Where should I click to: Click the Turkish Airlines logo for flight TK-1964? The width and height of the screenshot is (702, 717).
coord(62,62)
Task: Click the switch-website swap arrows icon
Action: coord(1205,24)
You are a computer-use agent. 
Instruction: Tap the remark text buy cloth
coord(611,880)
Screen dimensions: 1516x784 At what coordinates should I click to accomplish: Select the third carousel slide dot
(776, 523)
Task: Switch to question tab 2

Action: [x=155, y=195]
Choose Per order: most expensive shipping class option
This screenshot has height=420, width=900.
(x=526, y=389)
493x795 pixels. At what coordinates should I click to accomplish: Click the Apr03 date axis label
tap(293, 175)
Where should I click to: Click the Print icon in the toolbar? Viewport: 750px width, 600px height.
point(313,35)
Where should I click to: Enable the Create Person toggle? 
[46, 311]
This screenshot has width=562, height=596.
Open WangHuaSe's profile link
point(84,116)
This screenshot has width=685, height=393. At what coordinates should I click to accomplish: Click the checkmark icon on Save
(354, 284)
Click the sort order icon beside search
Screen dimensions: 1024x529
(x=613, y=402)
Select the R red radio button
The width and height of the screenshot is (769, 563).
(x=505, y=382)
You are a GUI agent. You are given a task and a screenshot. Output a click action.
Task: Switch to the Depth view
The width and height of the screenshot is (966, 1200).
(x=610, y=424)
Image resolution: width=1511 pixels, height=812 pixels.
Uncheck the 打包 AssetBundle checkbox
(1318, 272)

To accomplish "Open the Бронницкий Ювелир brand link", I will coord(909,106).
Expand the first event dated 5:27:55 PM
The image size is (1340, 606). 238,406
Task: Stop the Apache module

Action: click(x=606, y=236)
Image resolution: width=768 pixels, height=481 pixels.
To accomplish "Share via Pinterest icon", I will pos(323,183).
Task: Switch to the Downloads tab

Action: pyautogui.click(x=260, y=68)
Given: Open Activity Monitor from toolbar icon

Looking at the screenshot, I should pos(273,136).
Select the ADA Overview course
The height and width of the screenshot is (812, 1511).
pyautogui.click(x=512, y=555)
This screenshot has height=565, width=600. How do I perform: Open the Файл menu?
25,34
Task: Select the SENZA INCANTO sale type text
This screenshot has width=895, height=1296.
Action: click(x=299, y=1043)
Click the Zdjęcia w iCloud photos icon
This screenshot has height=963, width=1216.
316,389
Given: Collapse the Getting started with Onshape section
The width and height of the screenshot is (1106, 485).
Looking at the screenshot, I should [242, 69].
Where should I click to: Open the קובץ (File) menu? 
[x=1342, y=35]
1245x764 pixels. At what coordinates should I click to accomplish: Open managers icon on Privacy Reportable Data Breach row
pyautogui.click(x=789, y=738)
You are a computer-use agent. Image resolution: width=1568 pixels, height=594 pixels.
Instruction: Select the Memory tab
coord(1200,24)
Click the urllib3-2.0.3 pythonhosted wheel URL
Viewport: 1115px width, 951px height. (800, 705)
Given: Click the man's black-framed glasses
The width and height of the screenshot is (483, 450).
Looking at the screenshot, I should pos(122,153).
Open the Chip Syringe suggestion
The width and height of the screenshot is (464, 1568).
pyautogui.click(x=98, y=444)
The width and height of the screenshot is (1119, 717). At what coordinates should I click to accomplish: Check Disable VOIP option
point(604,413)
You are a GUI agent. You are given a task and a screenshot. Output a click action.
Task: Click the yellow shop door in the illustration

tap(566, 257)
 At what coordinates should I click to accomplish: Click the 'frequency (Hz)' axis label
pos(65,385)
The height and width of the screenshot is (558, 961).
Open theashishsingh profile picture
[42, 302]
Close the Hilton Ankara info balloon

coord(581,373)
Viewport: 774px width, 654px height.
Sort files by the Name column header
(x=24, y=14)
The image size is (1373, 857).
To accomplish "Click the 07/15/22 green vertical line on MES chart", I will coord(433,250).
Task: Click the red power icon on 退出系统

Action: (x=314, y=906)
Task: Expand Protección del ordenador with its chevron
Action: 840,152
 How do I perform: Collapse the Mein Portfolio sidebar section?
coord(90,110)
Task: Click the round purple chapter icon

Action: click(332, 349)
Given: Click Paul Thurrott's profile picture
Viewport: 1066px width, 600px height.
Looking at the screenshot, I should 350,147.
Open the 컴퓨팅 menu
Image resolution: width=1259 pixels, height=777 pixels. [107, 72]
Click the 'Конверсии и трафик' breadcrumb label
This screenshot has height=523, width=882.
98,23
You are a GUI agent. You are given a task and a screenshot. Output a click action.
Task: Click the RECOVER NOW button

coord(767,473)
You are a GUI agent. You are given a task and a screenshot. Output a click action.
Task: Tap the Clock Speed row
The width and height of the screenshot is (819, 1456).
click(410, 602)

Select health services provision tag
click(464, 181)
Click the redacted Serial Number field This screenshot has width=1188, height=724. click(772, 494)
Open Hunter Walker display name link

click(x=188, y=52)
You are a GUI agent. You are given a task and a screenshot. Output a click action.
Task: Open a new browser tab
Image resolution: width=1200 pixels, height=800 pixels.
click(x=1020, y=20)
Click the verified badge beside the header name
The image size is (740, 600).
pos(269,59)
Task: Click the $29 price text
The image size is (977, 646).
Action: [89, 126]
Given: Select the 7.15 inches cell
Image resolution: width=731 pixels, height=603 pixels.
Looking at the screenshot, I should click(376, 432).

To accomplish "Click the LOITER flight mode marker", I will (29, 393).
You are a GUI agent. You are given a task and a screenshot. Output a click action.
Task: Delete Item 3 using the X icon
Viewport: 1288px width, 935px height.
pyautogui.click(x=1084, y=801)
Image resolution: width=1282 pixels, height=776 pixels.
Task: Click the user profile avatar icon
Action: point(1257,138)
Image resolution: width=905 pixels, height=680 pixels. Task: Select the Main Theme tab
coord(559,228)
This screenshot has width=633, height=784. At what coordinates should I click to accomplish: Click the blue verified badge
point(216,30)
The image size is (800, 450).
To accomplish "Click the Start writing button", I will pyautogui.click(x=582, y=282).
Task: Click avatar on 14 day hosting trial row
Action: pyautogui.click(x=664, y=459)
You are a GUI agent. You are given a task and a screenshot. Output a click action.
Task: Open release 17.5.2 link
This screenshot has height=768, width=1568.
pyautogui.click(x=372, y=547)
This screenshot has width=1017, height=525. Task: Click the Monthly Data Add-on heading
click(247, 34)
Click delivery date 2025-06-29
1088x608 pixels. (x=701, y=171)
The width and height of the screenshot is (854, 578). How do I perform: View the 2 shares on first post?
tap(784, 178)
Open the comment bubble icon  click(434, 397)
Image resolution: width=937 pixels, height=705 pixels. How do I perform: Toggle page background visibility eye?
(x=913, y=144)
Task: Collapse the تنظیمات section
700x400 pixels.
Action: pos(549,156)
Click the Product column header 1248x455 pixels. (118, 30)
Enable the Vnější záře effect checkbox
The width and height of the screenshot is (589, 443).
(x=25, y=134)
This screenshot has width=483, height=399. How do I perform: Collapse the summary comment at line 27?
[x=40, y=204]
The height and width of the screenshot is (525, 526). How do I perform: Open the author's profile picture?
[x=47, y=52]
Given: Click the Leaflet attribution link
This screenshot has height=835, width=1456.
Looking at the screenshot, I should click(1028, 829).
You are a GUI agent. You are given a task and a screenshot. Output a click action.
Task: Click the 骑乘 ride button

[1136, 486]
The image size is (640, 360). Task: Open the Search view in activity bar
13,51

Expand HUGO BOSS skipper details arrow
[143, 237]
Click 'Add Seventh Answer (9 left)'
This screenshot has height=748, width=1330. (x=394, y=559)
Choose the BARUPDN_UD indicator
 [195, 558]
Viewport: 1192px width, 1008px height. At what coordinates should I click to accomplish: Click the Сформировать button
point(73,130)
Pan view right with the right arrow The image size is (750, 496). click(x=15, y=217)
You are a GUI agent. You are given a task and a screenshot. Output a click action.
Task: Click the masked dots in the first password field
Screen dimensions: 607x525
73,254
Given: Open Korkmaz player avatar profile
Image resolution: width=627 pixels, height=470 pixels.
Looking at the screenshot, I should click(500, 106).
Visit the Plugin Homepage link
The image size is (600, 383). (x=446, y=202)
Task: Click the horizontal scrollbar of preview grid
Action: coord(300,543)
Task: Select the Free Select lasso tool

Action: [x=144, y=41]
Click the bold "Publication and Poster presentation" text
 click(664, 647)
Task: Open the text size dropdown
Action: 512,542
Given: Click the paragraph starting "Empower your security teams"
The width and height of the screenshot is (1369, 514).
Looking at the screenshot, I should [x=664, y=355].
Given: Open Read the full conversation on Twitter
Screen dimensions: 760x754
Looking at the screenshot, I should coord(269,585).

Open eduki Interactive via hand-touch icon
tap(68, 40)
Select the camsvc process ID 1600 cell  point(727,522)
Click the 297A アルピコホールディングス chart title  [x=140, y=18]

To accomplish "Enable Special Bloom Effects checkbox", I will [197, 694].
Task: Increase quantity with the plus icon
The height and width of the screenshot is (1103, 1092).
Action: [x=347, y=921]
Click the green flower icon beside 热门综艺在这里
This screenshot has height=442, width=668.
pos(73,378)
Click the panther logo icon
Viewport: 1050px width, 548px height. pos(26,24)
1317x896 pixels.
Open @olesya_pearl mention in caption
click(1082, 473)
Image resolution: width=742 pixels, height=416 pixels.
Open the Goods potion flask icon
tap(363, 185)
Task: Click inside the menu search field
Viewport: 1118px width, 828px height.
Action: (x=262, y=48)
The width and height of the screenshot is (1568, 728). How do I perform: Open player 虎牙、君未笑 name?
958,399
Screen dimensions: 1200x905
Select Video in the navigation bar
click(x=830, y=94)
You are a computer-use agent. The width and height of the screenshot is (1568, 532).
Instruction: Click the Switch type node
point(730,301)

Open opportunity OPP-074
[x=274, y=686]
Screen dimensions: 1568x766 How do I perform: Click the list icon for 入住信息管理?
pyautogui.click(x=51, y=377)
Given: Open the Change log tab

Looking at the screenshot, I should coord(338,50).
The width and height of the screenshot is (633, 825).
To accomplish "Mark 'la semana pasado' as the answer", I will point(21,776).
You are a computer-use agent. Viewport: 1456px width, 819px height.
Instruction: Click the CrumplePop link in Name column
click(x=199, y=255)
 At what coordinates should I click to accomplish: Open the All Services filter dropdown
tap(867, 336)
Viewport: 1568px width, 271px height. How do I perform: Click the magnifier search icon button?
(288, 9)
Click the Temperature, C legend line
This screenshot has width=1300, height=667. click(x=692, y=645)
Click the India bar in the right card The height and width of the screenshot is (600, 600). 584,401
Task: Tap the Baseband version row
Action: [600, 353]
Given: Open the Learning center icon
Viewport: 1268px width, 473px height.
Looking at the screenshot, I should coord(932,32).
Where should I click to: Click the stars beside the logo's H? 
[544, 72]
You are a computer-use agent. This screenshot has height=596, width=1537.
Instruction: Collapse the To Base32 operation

_Requirement_
Print exactly the lines from the one with "Viewport: 1268px width, 473px height." through the last line of the material, including both, and no others.

_Output of the exercise_
Viewport: 1268px width, 473px height.
Looking at the screenshot, I should coord(932,32).
Where should I click to: Click the stars beside the logo's H? 
[544, 72]
You are a computer-use agent. This screenshot has height=596, width=1537.
Instruction: Collapse the To Base32 operation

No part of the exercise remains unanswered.